A final problem is that Formalism requires us to set aside the importance of what is represented. Even where we have a work of art which represents a particular event, the representative element is not what makes it good art, or even what makes it art at all. But can we really separate out form and representation in this way. Consider once again Gentileschi's The Mocking of Christ (Fig. 7). The use of colour includes the contrast between the dark red which represents Christ's blood, and the white of his tattered clothes. The lines painted by the artist generate an impression of inhumanity on the part of the gaolers and suffering on the part of Christ. Christ is central and the gaolers stand on either side. This arrangement focuses our attention on Christ. It is difficult to see how we can separate out the formal features of the painting such as use of colour and the arrangements of the lines, from the representational features of the work, such as the fact that Christ is shown suffering and humiliated. It would be bizarre to judge the use of the dark red independently from the fact that this colour represents blood. What this suggests is that the form of a work of art and what it represents cannot always be treated separately. Our appreciation of certain works must take them together when we come to understand and judge the work. If we fail to do this then we could not be moved by the work as one would expect. How could one appreciate Gentileschi's use of colour independently of his use of colour to represent the blood of Christ?

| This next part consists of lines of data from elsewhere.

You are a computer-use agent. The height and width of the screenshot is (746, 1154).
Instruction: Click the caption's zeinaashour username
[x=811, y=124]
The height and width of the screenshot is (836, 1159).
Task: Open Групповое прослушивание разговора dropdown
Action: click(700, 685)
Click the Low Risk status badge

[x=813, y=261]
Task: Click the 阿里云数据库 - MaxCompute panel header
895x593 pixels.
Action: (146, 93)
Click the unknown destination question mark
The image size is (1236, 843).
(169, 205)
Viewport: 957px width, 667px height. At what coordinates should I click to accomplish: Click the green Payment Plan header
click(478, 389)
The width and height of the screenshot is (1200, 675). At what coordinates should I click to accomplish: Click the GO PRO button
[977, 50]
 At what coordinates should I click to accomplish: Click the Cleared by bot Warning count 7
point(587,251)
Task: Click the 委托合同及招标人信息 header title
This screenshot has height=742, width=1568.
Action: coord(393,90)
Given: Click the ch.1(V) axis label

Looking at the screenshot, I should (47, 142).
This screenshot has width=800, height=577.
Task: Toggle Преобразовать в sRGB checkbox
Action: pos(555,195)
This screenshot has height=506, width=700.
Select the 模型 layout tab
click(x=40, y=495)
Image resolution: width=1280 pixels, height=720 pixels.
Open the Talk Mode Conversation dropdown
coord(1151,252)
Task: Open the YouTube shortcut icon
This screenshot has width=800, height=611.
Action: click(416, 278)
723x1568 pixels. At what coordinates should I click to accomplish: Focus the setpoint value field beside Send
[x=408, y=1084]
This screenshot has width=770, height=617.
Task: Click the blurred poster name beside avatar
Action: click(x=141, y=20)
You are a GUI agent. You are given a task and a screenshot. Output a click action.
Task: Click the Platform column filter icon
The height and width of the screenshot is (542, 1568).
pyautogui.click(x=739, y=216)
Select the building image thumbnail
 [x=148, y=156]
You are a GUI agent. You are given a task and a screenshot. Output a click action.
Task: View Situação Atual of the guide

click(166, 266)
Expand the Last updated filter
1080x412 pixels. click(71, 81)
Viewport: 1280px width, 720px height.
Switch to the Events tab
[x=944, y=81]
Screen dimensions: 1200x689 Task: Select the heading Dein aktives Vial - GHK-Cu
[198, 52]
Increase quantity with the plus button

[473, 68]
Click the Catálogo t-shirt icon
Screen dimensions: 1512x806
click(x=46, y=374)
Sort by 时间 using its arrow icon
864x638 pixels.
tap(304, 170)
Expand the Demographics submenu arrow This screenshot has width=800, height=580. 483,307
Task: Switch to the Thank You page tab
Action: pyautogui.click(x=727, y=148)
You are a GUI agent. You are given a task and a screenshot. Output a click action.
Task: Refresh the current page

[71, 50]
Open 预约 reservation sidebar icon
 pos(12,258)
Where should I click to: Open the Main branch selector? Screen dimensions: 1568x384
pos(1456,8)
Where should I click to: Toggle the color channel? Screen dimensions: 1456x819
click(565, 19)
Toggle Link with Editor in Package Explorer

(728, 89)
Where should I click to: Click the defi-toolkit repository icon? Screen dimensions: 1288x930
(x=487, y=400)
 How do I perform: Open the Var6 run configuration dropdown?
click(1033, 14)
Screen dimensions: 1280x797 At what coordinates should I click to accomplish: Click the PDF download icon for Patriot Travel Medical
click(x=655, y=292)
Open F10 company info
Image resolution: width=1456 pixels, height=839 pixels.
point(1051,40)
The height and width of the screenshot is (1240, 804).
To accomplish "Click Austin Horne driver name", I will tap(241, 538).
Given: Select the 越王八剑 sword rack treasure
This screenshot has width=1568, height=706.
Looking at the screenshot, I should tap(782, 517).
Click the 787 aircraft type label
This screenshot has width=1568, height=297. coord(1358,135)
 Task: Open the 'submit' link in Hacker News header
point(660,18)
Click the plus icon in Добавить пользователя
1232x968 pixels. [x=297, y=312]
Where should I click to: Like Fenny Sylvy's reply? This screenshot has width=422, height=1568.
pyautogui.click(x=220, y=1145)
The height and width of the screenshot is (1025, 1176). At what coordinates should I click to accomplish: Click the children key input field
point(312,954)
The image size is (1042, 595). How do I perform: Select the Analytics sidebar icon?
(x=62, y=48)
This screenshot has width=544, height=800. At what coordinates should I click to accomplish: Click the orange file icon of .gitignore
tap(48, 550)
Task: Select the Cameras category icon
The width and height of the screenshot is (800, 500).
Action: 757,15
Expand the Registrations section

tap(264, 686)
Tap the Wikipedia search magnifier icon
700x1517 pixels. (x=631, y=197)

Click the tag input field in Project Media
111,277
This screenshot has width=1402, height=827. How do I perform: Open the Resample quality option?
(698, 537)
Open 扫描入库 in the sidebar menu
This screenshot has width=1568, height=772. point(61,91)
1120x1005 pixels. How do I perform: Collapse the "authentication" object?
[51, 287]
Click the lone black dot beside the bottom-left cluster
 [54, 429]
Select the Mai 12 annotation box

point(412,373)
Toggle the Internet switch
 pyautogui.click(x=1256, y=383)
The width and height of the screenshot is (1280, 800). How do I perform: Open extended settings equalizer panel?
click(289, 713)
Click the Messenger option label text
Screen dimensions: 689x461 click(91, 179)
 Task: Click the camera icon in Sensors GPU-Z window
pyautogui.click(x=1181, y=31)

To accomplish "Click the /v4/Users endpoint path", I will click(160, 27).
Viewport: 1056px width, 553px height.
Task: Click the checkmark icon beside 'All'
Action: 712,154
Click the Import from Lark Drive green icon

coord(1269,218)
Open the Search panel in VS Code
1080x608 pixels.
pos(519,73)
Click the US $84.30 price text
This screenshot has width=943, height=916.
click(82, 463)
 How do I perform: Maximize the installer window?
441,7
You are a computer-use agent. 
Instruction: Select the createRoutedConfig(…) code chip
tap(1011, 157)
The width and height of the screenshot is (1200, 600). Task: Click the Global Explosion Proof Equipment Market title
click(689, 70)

Formalism finds its strength in the fact that it can account for such a wide variety of different phenomena which have artistic value. Whether we are interested in the lines of a classic car or the brushwork of an old master, one can argue that they share certain formal qualities, and those qualities are the ones which make them artistic. Yet this strength also leads to the theory's great failing. In trying to fix upon an abstract quality which is common to all art, it leaves behind the representational property which is common to much of it. In the final analysis, this separation of form and representation is unsustainable, and we are left with a theory which still fails to provide us with the necessary condition which something must have in order to be a work of art. The absence of any satisfactory account of Significant Form coupled with the inability of the theory to explain the existence of bad art merely exacerbates the problem.